Hi guys! Hope you all had great weekends. Oh, and Mondays, too.
***QUICK SHOUT OUT***
I want to thank, sincerely, each and every one of you that has personally come up to me regarding this whole blogging thing. Seriously, wether you love them or hate them or just know I make them, it means the absolute world to me that I reach you in any way at all. I have this funny relationship with these disclaimers, because they feel just a teeny weeny bit like not-so-Humble-brags – so if you’re feeling that way reading this, I’m with ya. Let me know. Or don’t.

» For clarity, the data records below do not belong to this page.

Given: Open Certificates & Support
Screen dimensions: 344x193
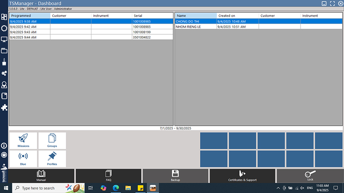Looking at the screenshot, I should pos(242,176).
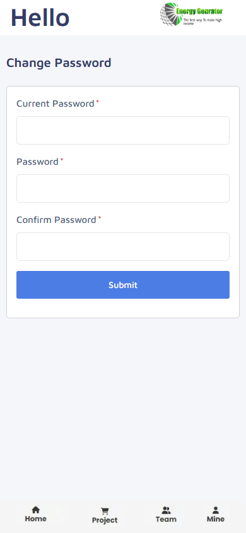Focus the Current Password input field

[x=123, y=131]
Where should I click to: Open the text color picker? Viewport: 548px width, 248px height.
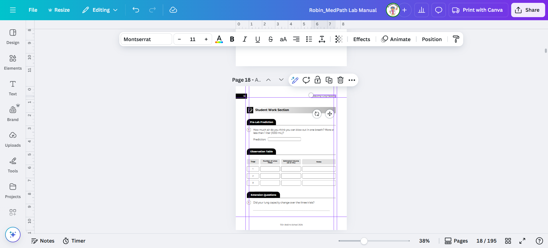coord(219,39)
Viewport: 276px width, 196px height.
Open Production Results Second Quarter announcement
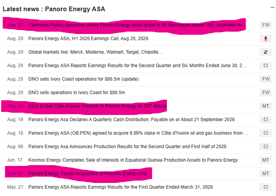point(127,147)
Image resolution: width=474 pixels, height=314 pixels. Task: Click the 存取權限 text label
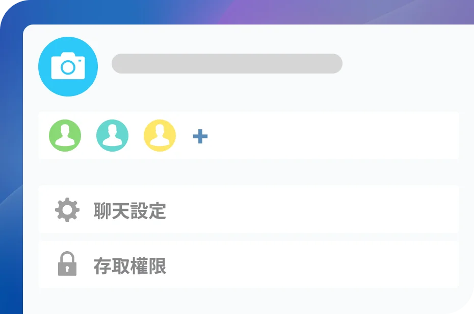click(129, 266)
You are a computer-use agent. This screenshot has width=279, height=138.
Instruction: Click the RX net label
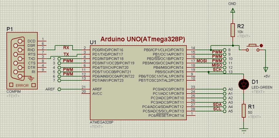pos(67,47)
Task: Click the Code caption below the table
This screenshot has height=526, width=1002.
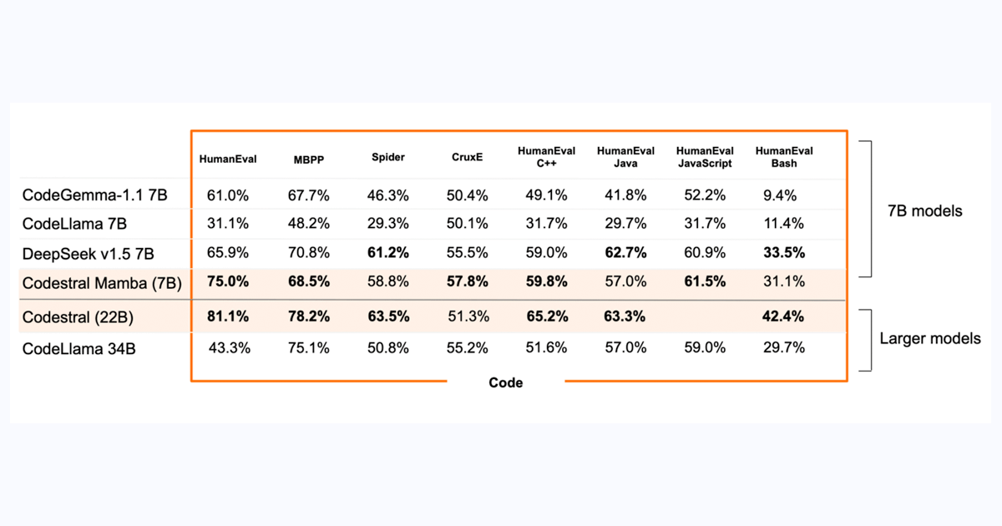Action: [x=506, y=382]
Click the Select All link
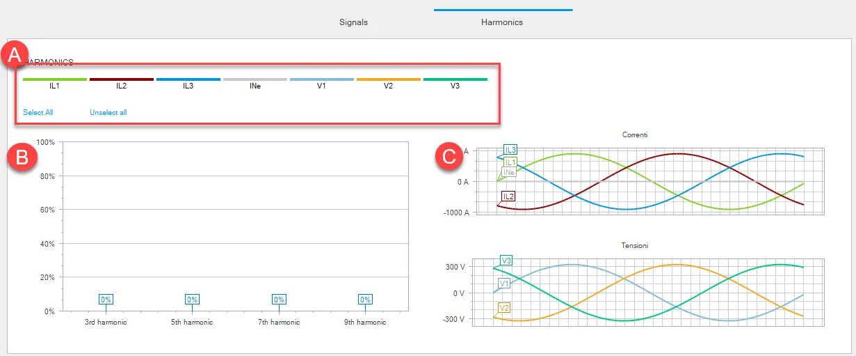 [x=38, y=112]
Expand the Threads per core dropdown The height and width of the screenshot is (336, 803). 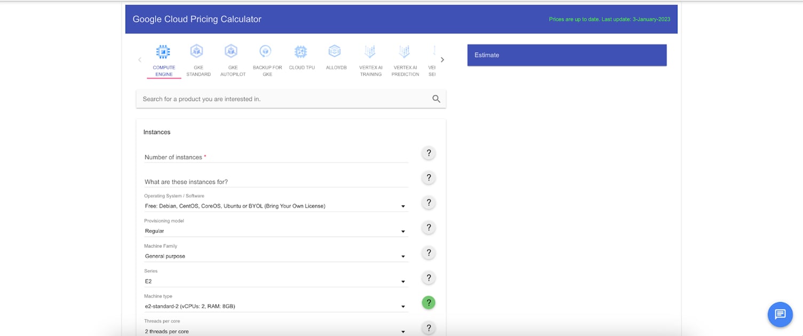point(403,331)
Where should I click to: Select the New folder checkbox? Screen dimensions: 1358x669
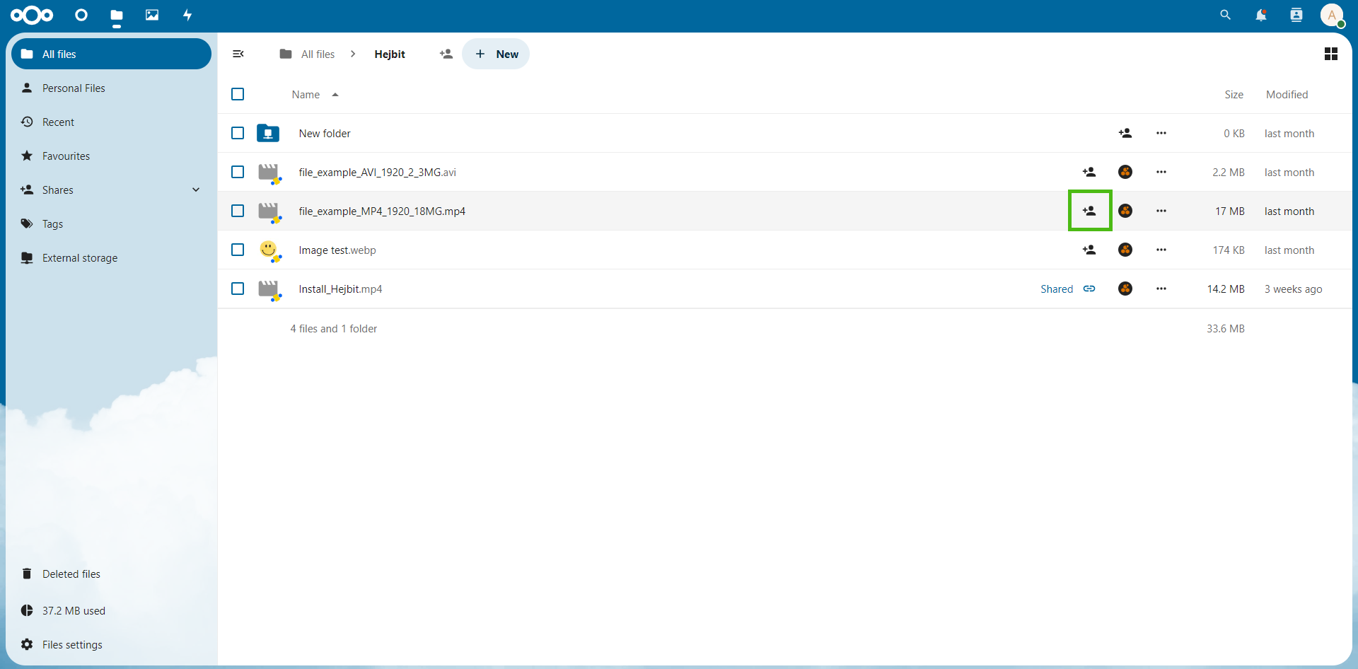[238, 133]
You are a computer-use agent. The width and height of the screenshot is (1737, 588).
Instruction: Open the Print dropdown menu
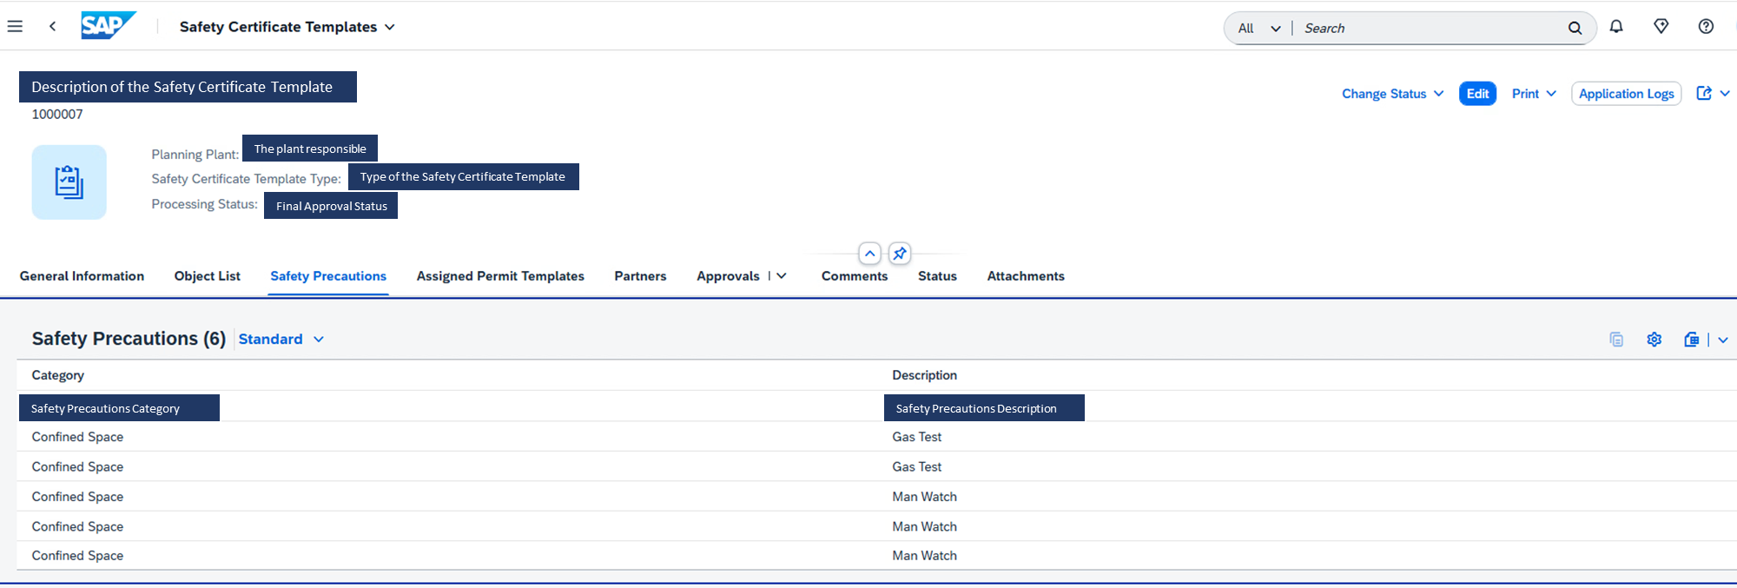(1533, 94)
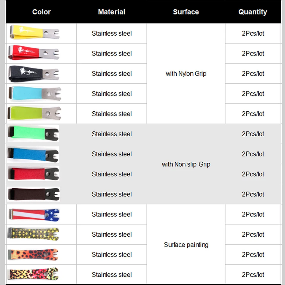The height and width of the screenshot is (285, 285).
Task: Select the mint green non-slip grip clipper
Action: tap(33, 134)
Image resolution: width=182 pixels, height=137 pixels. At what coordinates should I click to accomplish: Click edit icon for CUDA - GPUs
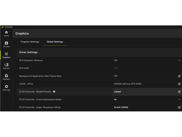[x=179, y=84]
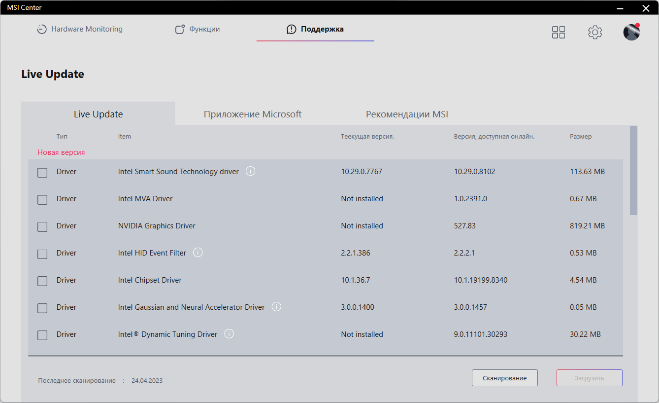Click the Hardware Monitoring gauge icon
Viewport: 659px width, 403px height.
click(x=42, y=30)
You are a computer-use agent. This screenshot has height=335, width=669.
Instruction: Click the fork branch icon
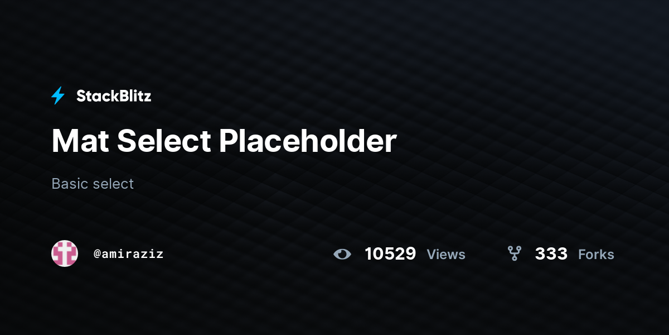(x=514, y=253)

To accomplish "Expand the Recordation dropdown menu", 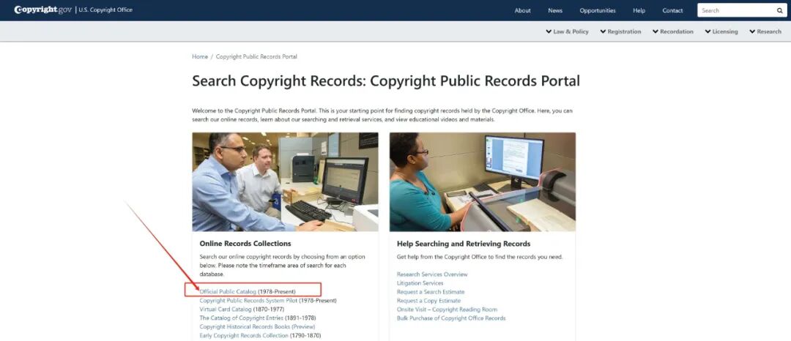I will point(673,31).
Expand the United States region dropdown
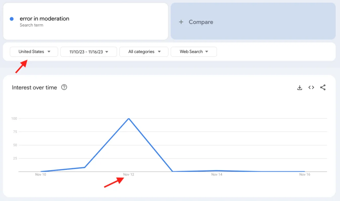This screenshot has height=201, width=340. click(x=34, y=52)
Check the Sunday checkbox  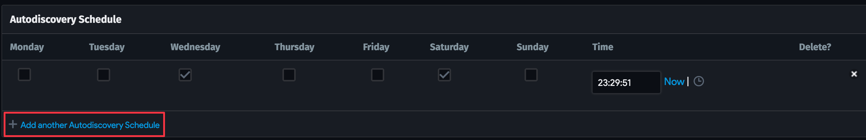coord(531,75)
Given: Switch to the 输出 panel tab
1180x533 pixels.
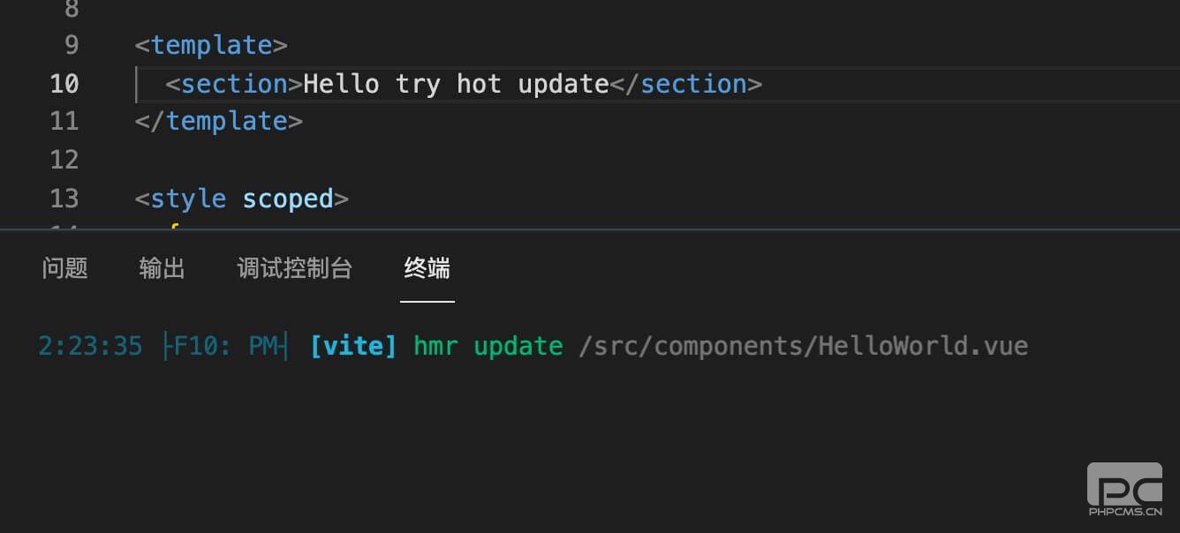Looking at the screenshot, I should point(161,268).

***BACK TO OUR SEMI-REGULARLY-SCHEDULED PROGRAMMING***
I was supposed to post yesterday. Okay, not really supposed to on account of nobody’s really making me do this – but I’m trying for consistency here! As somebody who appreciates consistency, I’ll be the first to admit my admiration is more of a grass-is-always-greener-kinda-sorta-because-I-forget-to-water-my-own-grass-sometimes-cut-a-girl-some-SLACK-I’m-human!!! kind.
Can’t change unless you admit you fail sometimes. So there you go. Will try not to do it again, am cognizant that I may, in fact, inevitably do it again.
(side note, anyone else feel like that Z just looks wrong in cognizant? It’s not, but doesn’t it kinda feel like it is?)
Anyway, if I do do it, I’ll own up to it. Slow and steady wins the race, right?
My alumni weekend was this past weekend. It rocked. It didn’t, however, cause me not to post, contrary to popular conversation online regarding kids (adults sounds too weird I was literally enrolled in school three months ago) and attending their alumni weekend(s).
Nope, I didn’t post yesterday because even after checking my email for two hours early in the morning, like usual, scheduling my coming month, and working on some content – I didn’t realize the actual date of yesterday (the 25th), received a call that I was expecting today (which I believed was the date of yesterday, hopefully you’ve caught on to this), jumped in my car and drove an hour and a half to a meeting that I’d been preparing for all week.
I’m early for quite literally everything. Everything. I’m serious, my biggest pet peeve is lateness, so I try and practice what I preach. I usually succeed. And by usually succeed, I mean I am literally never late for anything ever. The latest I’ve ever been is on time.
Not this time. Hour and a half. Late. Actual late.
I do this thing when I make a mistake where I obsessively try and realize the lesson in the whole thing. I firmly believe that everything that goes wrong ever has clues hidden in how to make things right– big and small, all mistakes included.
I know I’m not alone here.
But this time, instead of letting it ruin my day, I decided (after a considerable amount of beating myself up) that it’s okay. Not that’s it’s like, okay to be late all the time, but like, it’s okay that every once in a while we all make literally human mistakes.
Seriously, it is. I had checked my email, scheduled, was up early, did work – I happened to misunderstand the date. In the past, I would take that as an excuse to deeply dive into reasons why I, Catherine Emond, a 20-something (2, I’m 22, but 20 something just sounds cooler so let’s roll with it) young adult (the tween version of adult) would make such a dire mistake.
Tiresome, and not super helpful.
You see, everyone makes mistakes (cue Hannah Montana – no, I don’t know why there are so many sidenotes in today’s post either but let’s all ~roll with it) but seriously, they do.
They make us human, they keep us humble, they keep life interesting.
I realized that that, in itself, was a huge clue in making things right. See, you’re never going to be able to control the entire world, you know?
~ “You can’t direct the wind, but you can adjust the sails” ~
“You’re bound to completely blank on the actual date sometimes, and therefore, make yourself late. But it isn’t the end of the world, and you’ll be okay.”
Wherever you are today reading this, whoever you are, remember to cut yourself some slack every once in a while. Take every missed appointment with a grain of salt, remember that every mistake has a lesson – even if that lesson is simply learning to love yourself a teeny bit more, for all of the human that you are.
As always, thank you so much for reading.